## SUPPLIED TEXT
While exiting the party, I sloshed around the then-packed crowd until I accidentally collided with Motaz Azaiza, the Palestinian photojournalist who documented a video I will never forget of a boy collecting the flesh of his loved ones in the rubble after Israeli bombardment.
Zohran Mamdani’s victory cannot be separated from the ongoing genocide of Palestinians. In many ways, it is a consequence of it. Bisan Owda, a Palestinian journalist still in Gaza, congratulated New Yorkers on Mamdani’s win, naming it the “Gaza Effect.” As community organizer and nonprofit founder Rana Abdelhamid told me, “Many Muslims experienced heightened Islamophobia over the last couple of years—whether being fired for expressing political views, detained on campuses, or harassed on the street for wearing a hijab. To see a candidate who was committed to Palestine, who called for Netanyahu’s arrest, mattered to Muslim voters.” Brooklyn-based performance artist Isa Hussain further explained, “Protests about Palestine are also for the people to signal to one another what we are thinking. Mamdani was in a successful position because he happened to be a reflection of what people said they wanted.”
When I bumped into Azaiza’s torso, he was smiling softly and filming the celebration. Taken by jubilation, I foolishly asked, “A hopeful night?” to which he replied, “Not really. A hundred thousand people are dead. But this? It’s a start.”

## DATASET RECORDS

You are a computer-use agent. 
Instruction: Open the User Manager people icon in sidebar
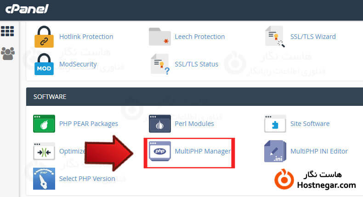tap(7, 53)
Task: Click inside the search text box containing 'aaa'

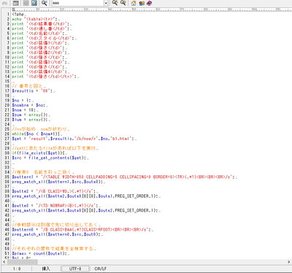Action: coord(78,3)
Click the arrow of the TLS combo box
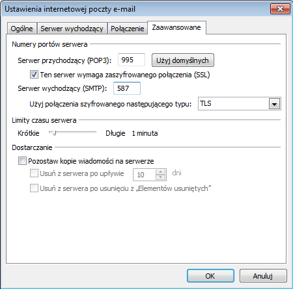 click(x=275, y=104)
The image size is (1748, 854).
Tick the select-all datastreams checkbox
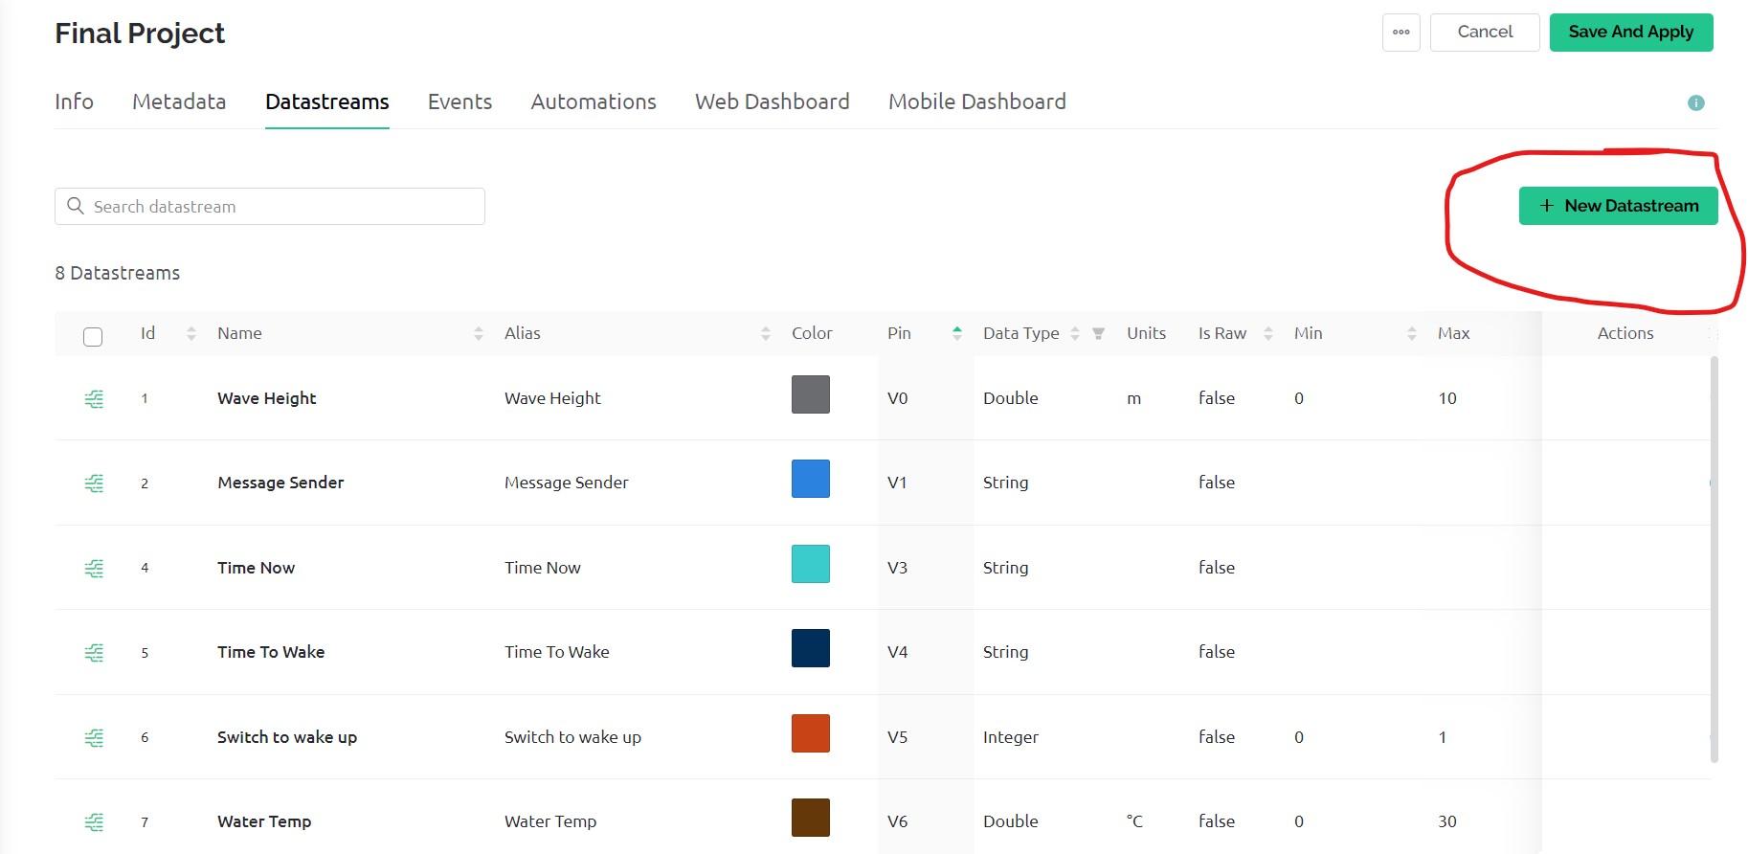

## WORK INSTRUCTIONS
1. Please condense the paragraph in the passage about Mamdani's victory that begins "Zohran Mamdani’s victory cannot be separated" into a bulleted list that keeps its main facts.
2. Output the lines of the listing starting at the line that contains "The image size is (1748, 854)." and continuing through the end of the listing, with both ends included and the pictures omitted.

## RESULTS BY TASK
1.
- Zohran Mamdani's victory cannot be separated from the ongoing genocide of Palestinians and is in many ways a consequence of it.
- Bisan Owda, a Palestinian journalist still in Gaza, congratulated New Yorkers on the win and named it the "Gaza Effect."
- Community organizer and nonprofit founder Rana Abdelhamid said many Muslims faced heightened Islamophobia over the last couple of years. A candidate committed to Palestine who called for Netanyahu's arrest mattered to Muslim voters.
- Brooklyn-based performance artist Isa Hussain said Palestine protests let people signal their thinking to one another. Mamdani succeeded because he reflected what people said they wanted.

2.
The image size is (1748, 854).
Tick the select-all datastreams checkbox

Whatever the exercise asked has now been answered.